Sweep3D exploits parallelism through the wavefront process. The data cube undergoes a decomposition so that a set of processors, indexed in a 2D array, hold part of the data in the I and J dimensions, and all of the data in the K dimension. The sweep processing consists of pipelining the data flow from each cube vertex in turn to its opposite vertex. It is possible for different sweeps to be in operation at the same time but on different processors.
Figure 6. Data Decomposition of
the Sweep3D Cube For example, Figure 6 depicts a wavefront (shaded in Grey) that originated from the unseen vertex in the cube, and is about to finish at vertex A. At the same time, a further wavefront is starting at vertex B and will finish at vertex C. Note that the example shows the use of a 5x5 grid of processors, and in this case each processor holds a total of 2x2x10 data elements (data set of 10x10x10).
3.2. Model Description We define the application object of the performance model as sweep3d, and divide each iteration of the application into four subtasks according to their different functions and different parallelisations. The object hierarchy is shown in Figure 7, each object is a separate rectangle and is labelled with the object name.
Figure 7. Sweep3D Object Hierarchy
(HLFD Diagram) The functions of each object are:
sweep3d – the entry of the whole performance model. It initialises all parameters used in the model and calls the subtasks iteratively according to the convergence control parameter (epsi) as input by the user. Figure 8 describes different parts of the sweep3d object clearly in CHIP³S scripts. The sections correspond to those shown schematically in Figure 2.
Figure 8. Sweep3D Application Object
source – subtask for getting the source moments, which is actually a sequential process.
sweep – subtask for sweeper, which is the core component of the application.
fixed – subtask to compute the total flux fixup number during each iteration.
flux_err – subtask to compute the maximum of relative flux error.
async – a sequential “parallel” template.
pipeline – parallel template specially made for the sweeper function.
globalsum – parallel template which represents the parallel pattern for getting the sum value of a given parameter from all the processors.
globalmax – parallel template which represents the parallel pattern for getting the maximum value of a given parameter from all the processors.
SgiOrigin2000 – contains all the hardware configurations for SGI Origin2000, which is comprised of smaller component hardware models already in existence within PACE. This can be interchanged with a hardware model of a different system, e.g. a cluster of SUN workstations.

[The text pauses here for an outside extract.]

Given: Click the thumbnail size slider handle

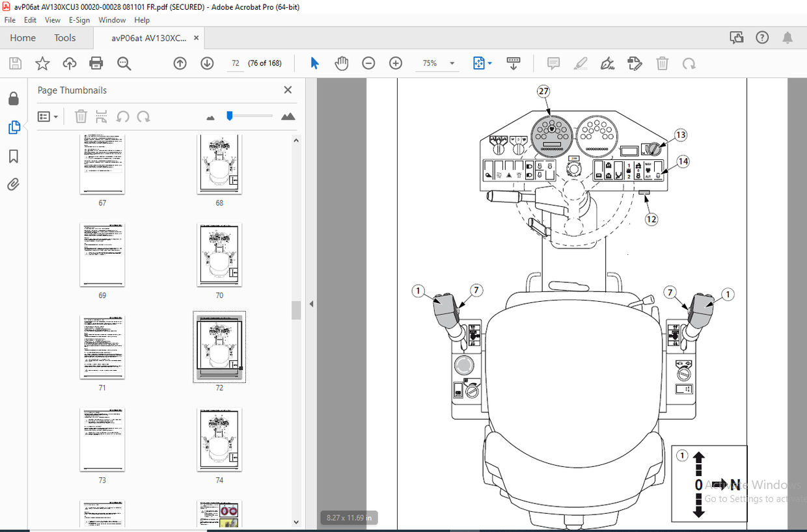Looking at the screenshot, I should click(x=229, y=116).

The example model objects and their correspondence with the C source code is shown in Figure 9. Figure 9A is the C source code of showing part of the main function sweep, whose serial parts have been abstracted into a number of sub-functions in bold font. Figure 9C shows how the same source code structure is used to provide the parallel template description. Figure 9B is an example sub-function source code, which can be converted automatically to the control flow procedure in the subtask object as shown in Figure 9D.
Some of the main statements used in the CHIP³S language to represent the performance aspects of the source code are as follows:
compute – a processing part of the application, its argument is a resource usage vector. This vector is evaluated through the hardware object.

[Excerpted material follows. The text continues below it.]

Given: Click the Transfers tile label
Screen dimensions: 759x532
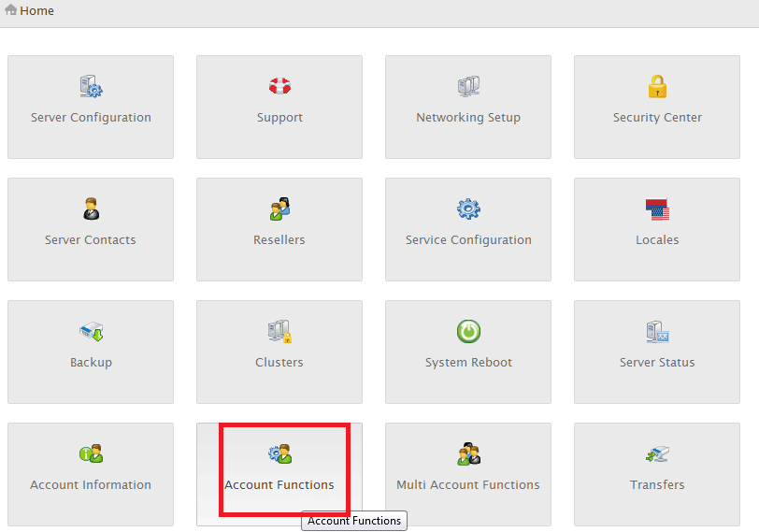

loop – the body of which includes a list of the control flow statements that will be repeated.
call - used to execute another procedure.
case – the body of which includes a list of expressions and corresponding control flow statements which might be evaluated.
step – corresponds to the use of one of the hardware resources of the system. Its argument is used to configure the device specified in the current step. This is used in parallel templates only.
confdev – configures a device. The meaning of its arguments depend on the device. For example, the device mpirecv (MPI receive communication operation) accepts three arguments: source processor ID, destination processor ID and message size.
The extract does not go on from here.